Von Joachim Joesten

Was der Zweiten Internationalen Seerechtskonferenz, die im Frühjahr 1961 in Genf ergebnislos tagte, nicht gelang, ist inzwischen weitgehend im Wege stiller Übereinkunft zwischen den unmittelbar beteiligten Ländern Wirklichkeit geworden. Eine Reihe von Regionalabkommen, die im Laufe der letzten Monate teils abgeschlossen, teils erst einmal eingeleitet wurden, weist den Weg in die Zukunft auf einem seit Jahrhunderten heiß umstrittenen Gebiet des Völkerrechts: der Frage nämlich, in welcher Entfernung vom Lande die Küstengewässer eines Staates aufhören und die hohe See beginnt.

Den Anstoß zu der bedeutsamen Entwicklung, die auf eine Ausdehnung der Hoheitsgewässer von bisher drei auf zwölf Seemeilen hinausgeht, haben die nordischen Länder gegeben. Den Präzedenzfall schuf ein Abkommen, das im Februar 1959 zwischen Großbritannien und Dänemark über die Fischereirechte in den Territorialgewässern der Inselgruppe Färöer getroffen wurde.

Bis dahin hatte England, ebenso wie die Vereinigten Staaten, die Bundesrepublik, Frankreich, Italien und andere führende Seemächte, beharrlich an dem Prinzip der Drei-Meilen-Grenze festgehalten und alle darüber hinausgehenden Ansprüche, die teils von der Sowjetunion, zum Teil aber auch von den skandinavischen Staaten oder den Entwicklungsländern ausgingen, grundsätzlich abgelehnt.

In dem die Färöer betreffenden Vertrag mit Dänemark ließ sich England, das damals wegen eines ähnlichen Interessenkonfliktes in schwerem Streit mit Island lag, dazu herbei, den färöischen Fischern (die, im Rahmen einer gewissen Autonomie, dänische Staatsangehörige sind) das Recht der ausschließlichen Fischerei innerhalb einer Seche-Meilen-Zone vom Lande zuzugestehen.
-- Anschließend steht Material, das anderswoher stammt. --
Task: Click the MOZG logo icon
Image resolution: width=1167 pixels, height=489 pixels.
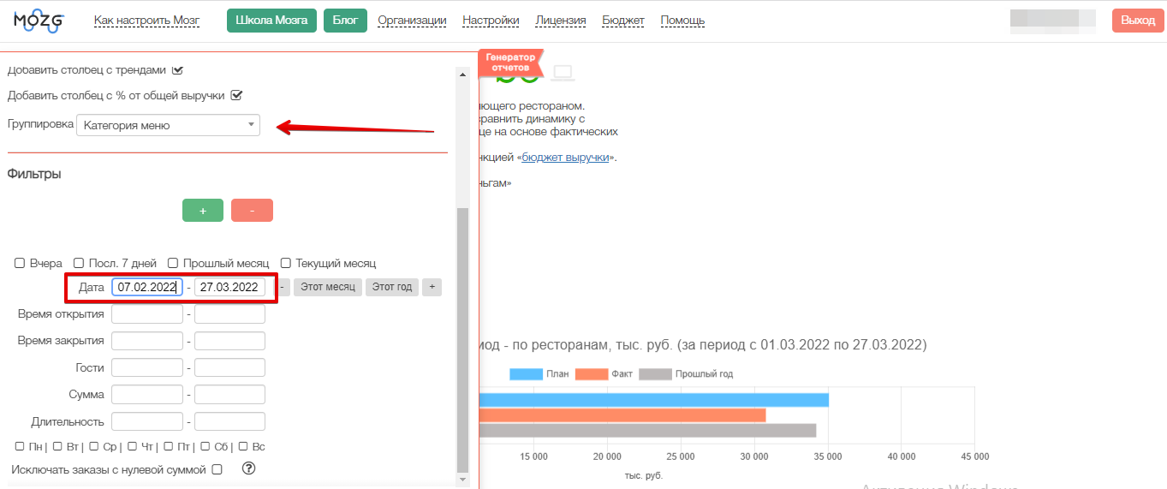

Darüber hinaus wurde vereinbart, daß auch eine Anschlußzone von weiteren sechs Seemeilen im Prinzip als färöisches Fischereireservat gelten solle, daß jedoch die britischen Fischer innerhalb dieses Seegebiet es ihre traditionellen Fischereirechte unter Wahrung gewisser Regeln zum Schutz des Fischbestandes vorläufig weiter ausüben dürften.

Mit dieser Übereinkunft wurde eine entscheidende Bresche in das bisher allgemein gültige (von der Sowjetunion und einigen lateinamerikanischen Ländern allerdings nicht anerkannte) Recht der Drei-Meilen-Grenze geschlagen. Denn nun erhoben auch andere Länder, insbesondere Norwegen, Anspruch auf Ausdehnung ihrer Hoheitsgewässer, und Island, das sich schon vorher aus eigener Machtvollkommenheit eine Seegrenze von 12 Meilen gegeben hatte, verschärfte seinen Kampf gegen die britischen Trawler, die auf ihren althergebrachten Fischereirechten in den isländischen Gewässern bestanden.

Wenn auch die Zauberformel „6 + 6“ (d. h. eine Ausdehnung der Hoheitsgewässer von bisher drei auf sechs sowie der Fischereigrenzen auf insgesamt 12 Seemeilen) nicht von den Färöern erfunden wurde – sie hatte schon in den Diskussionen der Ersten Internationalen Seerechtskonferenz von 1958 eine gewisse Rolle gespielt –, so ist sie doch durch das britisch-dänische Abkommen vom Frühjahr 1959 zum erstenmal in die Wirklichkeit umgesetzt worden. Und es sollte sich bald zeigen, daß ihre erste Anwendung im kleinsten Maßstabe (denn, im Rahmen der Weltwirtschaft spielt die färöische Fischerei natürlich keine allzu große Rolle)) die weitere Entwicklung maßgeblich beeinflußt hat.